A government inspector scrutinising a crucial document outlining the future of Adur has released his preliminary findings.
Inspector David Hogger suggested numerous changes to address ‘shortcomings’ in the Adur Local Plan, which sets out the district council’s plans for housing and economic growth up until 2031.
But the council said much of its work had been supported, with indications it would not have to bow to developer pressure to include more sites for housing than planned.
A spokesman said: “The inspector’s modifications did not refer to the allocation of any other land for development, apart from the sites already proposed by the plan.
“This means sites such as the Shoreham Gateway, near the A27 flyover, Mill Hill in Shoreham and Old Salts Farm and New Salts Farm, both in Lancing, are not earmarked as areas to build on.”
A series of public hearings were held in January and February to scrutinise the plan.
The plan allocated enough land to build a minimum of 3,600 homes – but this fell more than 2,000 short of expected demand.
Sites for housing included New Monks Farm, in Lancing, the western harbour arm of Shoreham Port and greenfield land west of Sompting.

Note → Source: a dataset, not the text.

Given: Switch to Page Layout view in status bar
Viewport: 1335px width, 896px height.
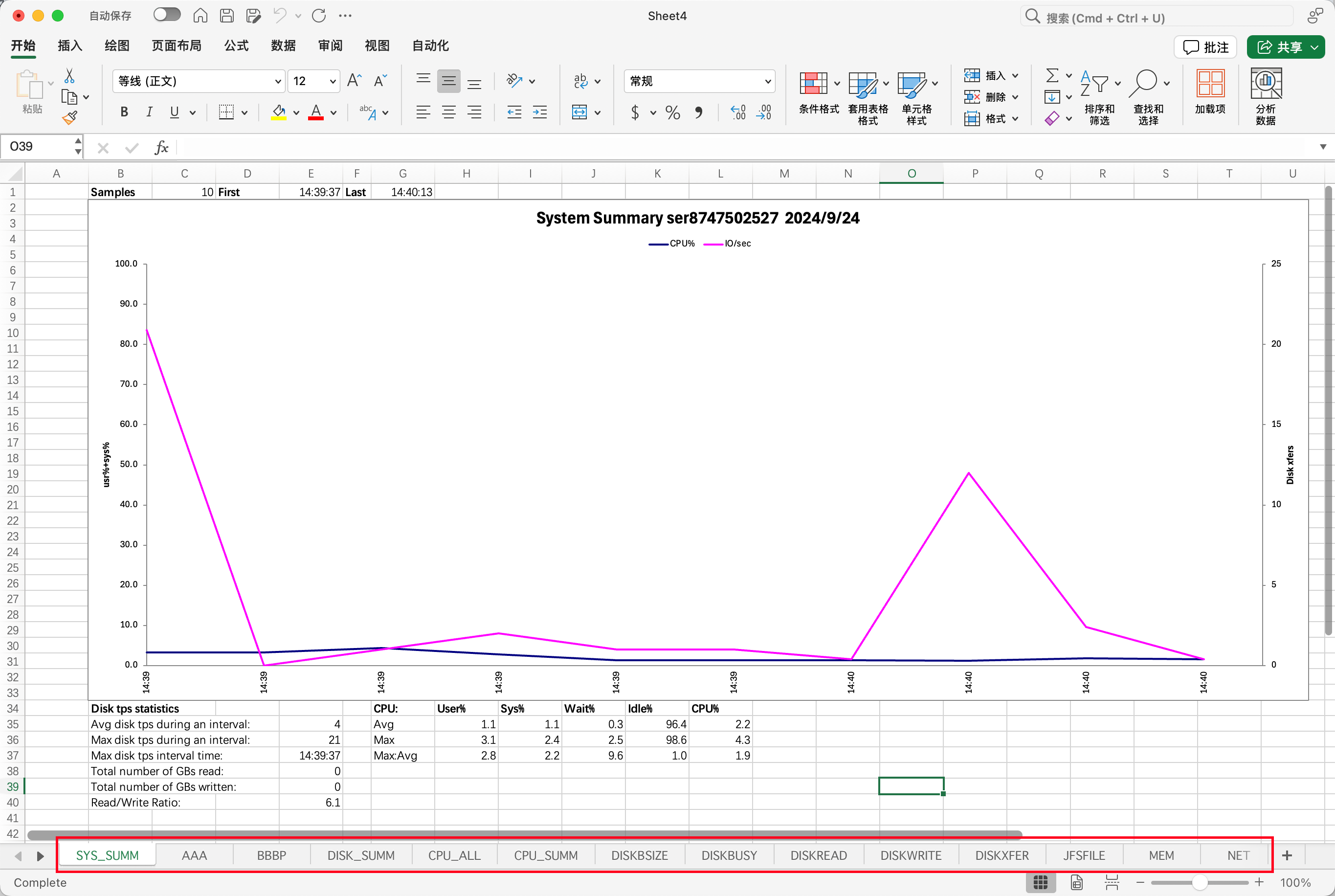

Developers argued the shortage of land meant building on more green spaces was needed.
Council director for the economy Martin Randall said: “It’s always tricky to get the balance right when it comes to development.

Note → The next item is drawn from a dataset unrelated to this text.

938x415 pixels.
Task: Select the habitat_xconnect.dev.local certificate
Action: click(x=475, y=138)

“I’m pleased that the Inspector has recognised the local authority’s commitment to supporting the creation of new homes and workplaces while protecting the special and unique environment across the Adur district.”

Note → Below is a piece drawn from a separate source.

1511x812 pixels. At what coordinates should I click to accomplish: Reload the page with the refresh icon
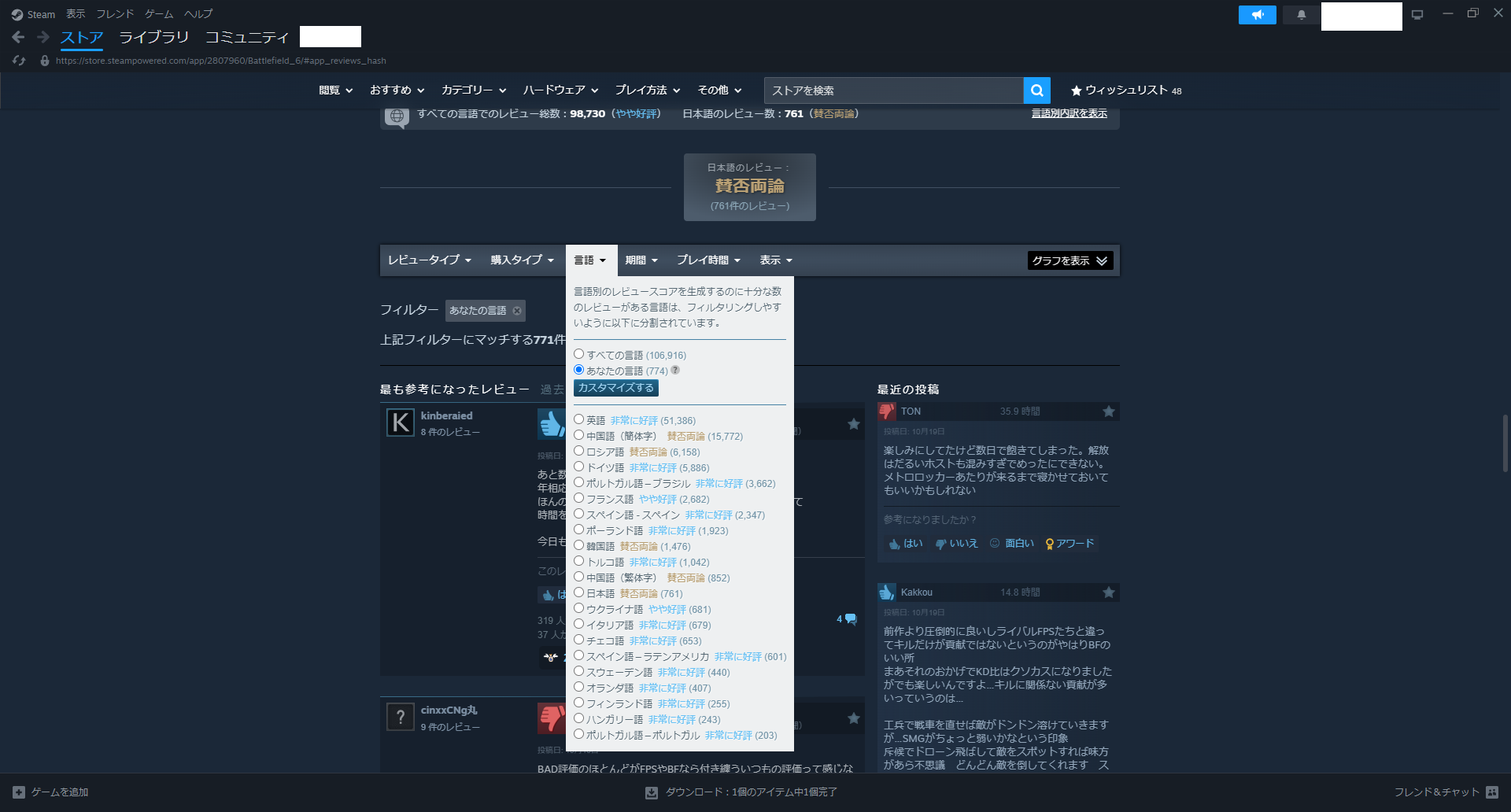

The inspector’s proposed modifications will be subject to public consultation in summer. The council hopes the plan will finally be adopted by the end of the year.
They included requiring ‘at least a partial review’ of the plan within five years, clarification about the planned A27 roundabout to serve the New Monks Farm development and ensuring it would come with a country park of a ‘minimum’ size of 28 hectares.